He won that Best Short Film, Live Action award for his first film, 1989's The Appointments Of Dennis Jennings, which he wrote and starred in. He didn't direct it - Dean Parisot (Galaxy Quest) did - but he went on to direct his next one. But here he plays a waiter, unsure of his relationship with Laurie Metclaf, so he goes to see a psychiatrist for help. That psychiatrist is played by Rowan Atkinson, though, so you can image how well that goes. Naturally, having Wright talk to a psychiatrist is often just an excuse to unleash his deadpan humor. I assume some of this stuff is straight from his stage act. But the film takes the opportunity to invent cutaways and imagery to tell jokes he couldn't do through words alone.
And yes, a story does reveal itself. I mean, you wouldn't waste Atkinson as just a straight man, nodding along to Wright's stand-up, no matter how creative it is. Wright is revealed to be a paranoiac, and his paranoia is proven to be correct in the most absurdist ways. Like a Zucker Brothers film, The Appointments is packed full of every kind of gag: in the foreground, in the background. When he picks up a newspaper, the headline's a gag. And while a few of them are a little creaky, Wright's humor tends to be timeless, so most of them still play. And the story itself is clever in its own right.
2000ish DVD. |
Ten years later, Wright returned to the movie camera, this time not just to write and star in his second film, 1999's One Soldier, but to produce and direct it as well. This used to play on IFC all the time. I swear, though, they used One Soldier and Tex, The Passive-Aggressive Gunslinger to balance out their time slots every single day. Fortunately, both are ingenious delights, so it never bothered me.
Anyway, One Soldier's a little artier than Appointments.
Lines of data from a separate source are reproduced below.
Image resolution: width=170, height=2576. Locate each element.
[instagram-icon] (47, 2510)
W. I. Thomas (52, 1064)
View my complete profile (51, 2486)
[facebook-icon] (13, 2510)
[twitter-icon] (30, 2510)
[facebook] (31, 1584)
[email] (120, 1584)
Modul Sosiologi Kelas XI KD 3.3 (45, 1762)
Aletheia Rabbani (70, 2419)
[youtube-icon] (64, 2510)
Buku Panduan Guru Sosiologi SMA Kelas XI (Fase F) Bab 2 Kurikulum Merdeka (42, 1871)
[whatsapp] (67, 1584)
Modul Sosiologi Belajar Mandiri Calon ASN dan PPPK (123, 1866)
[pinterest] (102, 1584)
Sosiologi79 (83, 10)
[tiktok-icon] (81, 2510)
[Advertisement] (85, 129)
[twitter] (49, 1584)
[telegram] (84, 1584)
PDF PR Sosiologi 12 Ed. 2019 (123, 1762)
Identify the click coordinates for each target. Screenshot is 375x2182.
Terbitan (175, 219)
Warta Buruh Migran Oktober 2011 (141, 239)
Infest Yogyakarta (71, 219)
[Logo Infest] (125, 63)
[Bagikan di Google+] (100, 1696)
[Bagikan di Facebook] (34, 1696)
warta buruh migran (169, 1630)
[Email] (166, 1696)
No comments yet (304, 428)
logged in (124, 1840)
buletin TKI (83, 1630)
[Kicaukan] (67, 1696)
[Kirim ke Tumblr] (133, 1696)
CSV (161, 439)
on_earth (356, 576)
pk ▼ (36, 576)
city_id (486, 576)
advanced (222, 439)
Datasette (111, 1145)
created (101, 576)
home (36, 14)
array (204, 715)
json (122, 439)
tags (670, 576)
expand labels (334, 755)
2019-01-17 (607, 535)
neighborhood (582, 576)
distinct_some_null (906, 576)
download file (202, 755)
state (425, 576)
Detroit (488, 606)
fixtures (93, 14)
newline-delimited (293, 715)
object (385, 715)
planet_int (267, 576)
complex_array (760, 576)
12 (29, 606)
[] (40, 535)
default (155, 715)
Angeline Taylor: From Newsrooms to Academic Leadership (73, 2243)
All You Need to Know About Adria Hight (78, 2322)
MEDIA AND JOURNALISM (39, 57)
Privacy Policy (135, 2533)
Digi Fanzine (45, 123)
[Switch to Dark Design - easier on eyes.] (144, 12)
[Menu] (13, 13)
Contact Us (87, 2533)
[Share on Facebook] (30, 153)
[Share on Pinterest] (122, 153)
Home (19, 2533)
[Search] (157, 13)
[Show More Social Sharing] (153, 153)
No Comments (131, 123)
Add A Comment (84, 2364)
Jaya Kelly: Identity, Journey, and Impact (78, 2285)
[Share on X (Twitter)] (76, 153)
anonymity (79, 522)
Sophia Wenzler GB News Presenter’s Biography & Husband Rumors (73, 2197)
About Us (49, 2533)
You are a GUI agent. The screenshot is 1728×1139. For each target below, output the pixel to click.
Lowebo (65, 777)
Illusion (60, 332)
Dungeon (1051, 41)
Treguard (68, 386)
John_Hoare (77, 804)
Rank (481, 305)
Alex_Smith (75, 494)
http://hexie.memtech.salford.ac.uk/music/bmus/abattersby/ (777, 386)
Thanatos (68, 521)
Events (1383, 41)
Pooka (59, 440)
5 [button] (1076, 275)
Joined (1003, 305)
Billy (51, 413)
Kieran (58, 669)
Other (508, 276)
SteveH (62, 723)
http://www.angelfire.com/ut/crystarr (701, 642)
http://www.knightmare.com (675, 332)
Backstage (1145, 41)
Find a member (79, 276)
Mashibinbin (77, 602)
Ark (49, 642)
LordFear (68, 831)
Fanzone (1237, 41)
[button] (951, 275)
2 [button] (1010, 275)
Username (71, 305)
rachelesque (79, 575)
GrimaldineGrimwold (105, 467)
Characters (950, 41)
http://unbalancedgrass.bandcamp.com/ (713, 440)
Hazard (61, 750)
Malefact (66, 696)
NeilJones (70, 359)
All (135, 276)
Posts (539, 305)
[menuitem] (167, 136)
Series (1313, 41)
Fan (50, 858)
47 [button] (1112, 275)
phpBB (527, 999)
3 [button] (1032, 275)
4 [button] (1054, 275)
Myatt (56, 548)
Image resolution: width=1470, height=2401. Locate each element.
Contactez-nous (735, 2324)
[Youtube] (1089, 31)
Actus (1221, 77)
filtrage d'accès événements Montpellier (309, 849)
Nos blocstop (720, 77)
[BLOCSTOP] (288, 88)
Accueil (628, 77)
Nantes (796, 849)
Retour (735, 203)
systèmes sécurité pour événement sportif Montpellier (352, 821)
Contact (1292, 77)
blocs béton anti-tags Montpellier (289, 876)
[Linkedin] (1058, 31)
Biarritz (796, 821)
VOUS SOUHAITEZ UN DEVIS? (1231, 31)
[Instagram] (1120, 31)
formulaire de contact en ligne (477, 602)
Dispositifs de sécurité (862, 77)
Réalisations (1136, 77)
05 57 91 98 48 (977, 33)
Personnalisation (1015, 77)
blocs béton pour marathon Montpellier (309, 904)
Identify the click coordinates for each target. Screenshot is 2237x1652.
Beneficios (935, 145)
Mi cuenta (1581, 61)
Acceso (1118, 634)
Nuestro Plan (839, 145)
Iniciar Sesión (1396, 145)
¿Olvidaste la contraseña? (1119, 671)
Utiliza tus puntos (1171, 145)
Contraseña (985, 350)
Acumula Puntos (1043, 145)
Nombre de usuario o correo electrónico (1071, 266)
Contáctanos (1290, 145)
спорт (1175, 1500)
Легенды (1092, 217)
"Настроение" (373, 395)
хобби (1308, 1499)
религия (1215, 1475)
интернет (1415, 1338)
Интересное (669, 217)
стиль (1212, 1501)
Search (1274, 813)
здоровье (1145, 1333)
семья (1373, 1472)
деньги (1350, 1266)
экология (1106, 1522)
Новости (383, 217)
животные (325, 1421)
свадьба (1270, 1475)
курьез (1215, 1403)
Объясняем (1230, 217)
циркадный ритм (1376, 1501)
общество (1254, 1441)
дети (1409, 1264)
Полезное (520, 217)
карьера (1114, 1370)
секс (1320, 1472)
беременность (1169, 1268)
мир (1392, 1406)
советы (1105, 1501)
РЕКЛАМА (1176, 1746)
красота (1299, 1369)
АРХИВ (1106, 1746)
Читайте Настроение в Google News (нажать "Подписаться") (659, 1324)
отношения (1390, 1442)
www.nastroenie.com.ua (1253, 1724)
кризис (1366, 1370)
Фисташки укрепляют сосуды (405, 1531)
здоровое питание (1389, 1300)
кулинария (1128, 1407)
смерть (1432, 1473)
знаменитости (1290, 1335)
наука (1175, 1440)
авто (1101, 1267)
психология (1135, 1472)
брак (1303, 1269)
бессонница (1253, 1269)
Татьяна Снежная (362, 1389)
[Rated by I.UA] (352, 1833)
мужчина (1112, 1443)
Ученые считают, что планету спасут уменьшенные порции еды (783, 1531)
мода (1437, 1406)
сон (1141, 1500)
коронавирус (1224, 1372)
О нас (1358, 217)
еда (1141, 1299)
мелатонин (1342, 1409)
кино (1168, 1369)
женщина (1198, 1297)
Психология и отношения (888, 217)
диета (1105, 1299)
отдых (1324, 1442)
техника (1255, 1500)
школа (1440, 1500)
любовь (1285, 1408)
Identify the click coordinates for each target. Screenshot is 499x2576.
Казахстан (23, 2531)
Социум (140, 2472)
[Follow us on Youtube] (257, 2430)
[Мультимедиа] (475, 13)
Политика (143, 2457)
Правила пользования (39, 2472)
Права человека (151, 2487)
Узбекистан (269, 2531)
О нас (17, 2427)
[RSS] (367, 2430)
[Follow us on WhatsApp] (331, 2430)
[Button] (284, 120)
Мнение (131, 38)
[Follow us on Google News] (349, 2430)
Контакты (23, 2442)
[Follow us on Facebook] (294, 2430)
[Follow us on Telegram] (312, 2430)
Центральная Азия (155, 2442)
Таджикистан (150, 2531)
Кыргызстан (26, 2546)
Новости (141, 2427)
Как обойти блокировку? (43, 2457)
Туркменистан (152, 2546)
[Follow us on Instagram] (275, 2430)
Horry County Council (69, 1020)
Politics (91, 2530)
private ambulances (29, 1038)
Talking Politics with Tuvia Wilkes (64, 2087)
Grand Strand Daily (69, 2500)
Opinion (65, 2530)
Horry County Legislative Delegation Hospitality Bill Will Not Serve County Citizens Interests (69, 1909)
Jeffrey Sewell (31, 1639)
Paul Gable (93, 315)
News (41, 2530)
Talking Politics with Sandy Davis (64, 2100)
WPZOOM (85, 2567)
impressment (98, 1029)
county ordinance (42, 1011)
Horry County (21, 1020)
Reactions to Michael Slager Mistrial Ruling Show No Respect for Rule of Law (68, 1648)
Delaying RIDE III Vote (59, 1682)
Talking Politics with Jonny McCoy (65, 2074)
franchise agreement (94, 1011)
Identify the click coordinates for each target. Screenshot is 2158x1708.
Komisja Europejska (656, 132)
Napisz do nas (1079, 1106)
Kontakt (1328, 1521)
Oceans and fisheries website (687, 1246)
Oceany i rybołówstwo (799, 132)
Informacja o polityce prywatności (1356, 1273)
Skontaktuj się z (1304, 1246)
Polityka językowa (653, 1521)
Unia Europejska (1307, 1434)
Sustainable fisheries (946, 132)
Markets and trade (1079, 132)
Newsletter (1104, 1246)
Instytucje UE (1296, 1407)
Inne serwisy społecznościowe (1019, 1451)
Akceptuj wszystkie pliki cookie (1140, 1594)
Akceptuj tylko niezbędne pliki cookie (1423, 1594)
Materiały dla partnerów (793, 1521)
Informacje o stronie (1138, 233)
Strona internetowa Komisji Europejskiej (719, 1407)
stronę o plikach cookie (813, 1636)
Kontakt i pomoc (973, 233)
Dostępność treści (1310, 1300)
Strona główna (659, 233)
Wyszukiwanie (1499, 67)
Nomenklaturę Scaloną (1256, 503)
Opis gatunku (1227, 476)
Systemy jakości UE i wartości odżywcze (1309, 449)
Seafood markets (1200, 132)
Both flicks are only about half an hour, but this one's in black and white with slow, static shots, wistful Ken Burns-style voice overs, a gentle score and just a generally slower, less gag-packed pace. But it's still full of Wright's distinct humor. It's a period piece, set immediately after the civil war, with Wright playing an accordion-playing soldier who's fallen into an existential funk. It's not as crowd pleasingly comic as Appointments, but it's a more interesting, mature work. A little bit anyway. Wright certainly achieves a distinct, absorbing mood here that makes you wish he'd continued to pursue filmmaking.
2009ish DVD. |
misframed version |
I'd love to see both films get restored in HD on blu; they could really use it. But I bet if a Vinegar Syndrome partner label or some such picked them and restored them as a double-feature, it'd sell. Maybe they could get Gunslinger, too. But I really don't see any of that happening anytime soon, so I'd grab those discs from Wright's site while you still can.